* WHAT TO PRODUCE: The answer must be a single number: the count of lines in the data below that hold the word "computer".
***** DATA SUPPLIED *****
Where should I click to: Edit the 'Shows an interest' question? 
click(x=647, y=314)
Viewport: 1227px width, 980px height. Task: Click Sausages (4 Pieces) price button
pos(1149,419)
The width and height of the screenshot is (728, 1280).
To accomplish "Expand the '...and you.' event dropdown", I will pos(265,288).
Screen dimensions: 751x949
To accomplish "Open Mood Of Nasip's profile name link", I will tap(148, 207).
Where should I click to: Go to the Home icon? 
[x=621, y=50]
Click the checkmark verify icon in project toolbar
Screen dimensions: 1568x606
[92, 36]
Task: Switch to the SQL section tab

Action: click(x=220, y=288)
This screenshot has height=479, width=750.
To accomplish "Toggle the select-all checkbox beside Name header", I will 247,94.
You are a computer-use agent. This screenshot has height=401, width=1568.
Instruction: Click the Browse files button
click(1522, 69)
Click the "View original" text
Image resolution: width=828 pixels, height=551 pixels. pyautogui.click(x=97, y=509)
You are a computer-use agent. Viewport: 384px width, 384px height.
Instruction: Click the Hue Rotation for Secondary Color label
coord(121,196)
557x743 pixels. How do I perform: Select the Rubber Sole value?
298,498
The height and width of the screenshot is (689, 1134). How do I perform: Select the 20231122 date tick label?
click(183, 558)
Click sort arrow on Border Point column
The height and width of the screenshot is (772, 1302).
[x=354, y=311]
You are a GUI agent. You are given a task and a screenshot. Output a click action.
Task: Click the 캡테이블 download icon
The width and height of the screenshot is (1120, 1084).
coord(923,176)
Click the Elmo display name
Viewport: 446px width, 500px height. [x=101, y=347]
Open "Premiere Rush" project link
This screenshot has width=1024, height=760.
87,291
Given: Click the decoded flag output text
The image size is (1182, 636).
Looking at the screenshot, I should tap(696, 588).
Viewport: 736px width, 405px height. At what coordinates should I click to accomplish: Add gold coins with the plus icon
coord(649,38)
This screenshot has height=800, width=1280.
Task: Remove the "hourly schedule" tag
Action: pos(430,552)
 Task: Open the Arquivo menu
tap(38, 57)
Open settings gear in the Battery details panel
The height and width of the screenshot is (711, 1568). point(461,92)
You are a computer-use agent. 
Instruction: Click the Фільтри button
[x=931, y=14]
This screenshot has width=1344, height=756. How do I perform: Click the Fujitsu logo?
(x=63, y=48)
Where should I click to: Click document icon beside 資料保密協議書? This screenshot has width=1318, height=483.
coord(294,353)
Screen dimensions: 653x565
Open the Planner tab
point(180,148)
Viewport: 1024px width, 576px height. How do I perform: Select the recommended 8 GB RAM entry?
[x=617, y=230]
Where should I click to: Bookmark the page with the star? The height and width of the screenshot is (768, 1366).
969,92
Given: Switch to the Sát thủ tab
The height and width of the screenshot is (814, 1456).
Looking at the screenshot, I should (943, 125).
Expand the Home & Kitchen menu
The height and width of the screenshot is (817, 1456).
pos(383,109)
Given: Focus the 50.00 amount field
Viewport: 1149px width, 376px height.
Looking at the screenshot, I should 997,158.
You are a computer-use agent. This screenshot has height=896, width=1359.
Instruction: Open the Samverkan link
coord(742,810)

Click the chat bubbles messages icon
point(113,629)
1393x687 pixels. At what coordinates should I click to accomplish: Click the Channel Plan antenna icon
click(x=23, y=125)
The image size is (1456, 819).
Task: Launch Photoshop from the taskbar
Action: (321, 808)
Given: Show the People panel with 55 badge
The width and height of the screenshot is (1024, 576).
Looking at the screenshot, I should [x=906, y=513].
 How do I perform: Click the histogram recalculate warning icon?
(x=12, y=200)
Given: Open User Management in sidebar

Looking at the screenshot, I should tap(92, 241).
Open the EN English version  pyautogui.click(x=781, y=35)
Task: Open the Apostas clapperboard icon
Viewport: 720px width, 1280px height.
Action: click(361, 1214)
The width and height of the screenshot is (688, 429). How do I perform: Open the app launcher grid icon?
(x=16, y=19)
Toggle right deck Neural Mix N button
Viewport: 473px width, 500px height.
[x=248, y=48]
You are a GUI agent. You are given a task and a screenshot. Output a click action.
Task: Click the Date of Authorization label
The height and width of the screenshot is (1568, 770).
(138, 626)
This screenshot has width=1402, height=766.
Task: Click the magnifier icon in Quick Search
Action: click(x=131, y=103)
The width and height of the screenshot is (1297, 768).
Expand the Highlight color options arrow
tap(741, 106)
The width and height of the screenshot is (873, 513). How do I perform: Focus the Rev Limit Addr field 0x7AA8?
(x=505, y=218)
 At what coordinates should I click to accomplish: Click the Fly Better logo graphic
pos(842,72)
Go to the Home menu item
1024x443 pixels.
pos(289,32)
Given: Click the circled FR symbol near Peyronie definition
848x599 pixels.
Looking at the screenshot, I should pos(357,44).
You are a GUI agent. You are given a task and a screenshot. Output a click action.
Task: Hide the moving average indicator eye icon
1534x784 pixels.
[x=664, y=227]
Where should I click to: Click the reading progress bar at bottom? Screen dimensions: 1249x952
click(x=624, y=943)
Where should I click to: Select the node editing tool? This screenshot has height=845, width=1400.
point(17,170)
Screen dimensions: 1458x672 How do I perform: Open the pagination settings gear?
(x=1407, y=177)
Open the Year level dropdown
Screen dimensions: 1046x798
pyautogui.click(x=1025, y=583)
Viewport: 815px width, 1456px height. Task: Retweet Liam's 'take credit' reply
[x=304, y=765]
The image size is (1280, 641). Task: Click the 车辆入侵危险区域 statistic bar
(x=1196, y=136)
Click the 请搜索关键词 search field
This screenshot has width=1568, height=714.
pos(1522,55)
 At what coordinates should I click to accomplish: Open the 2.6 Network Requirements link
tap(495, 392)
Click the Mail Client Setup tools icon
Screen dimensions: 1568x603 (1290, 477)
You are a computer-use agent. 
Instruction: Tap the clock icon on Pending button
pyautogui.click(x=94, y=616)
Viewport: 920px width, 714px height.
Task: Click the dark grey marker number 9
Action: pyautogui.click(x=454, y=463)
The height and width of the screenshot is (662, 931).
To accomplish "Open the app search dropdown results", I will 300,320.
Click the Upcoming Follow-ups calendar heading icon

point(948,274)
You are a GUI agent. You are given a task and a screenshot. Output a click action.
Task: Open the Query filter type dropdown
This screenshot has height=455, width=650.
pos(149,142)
*****
* RESULT OF THE TASK: 5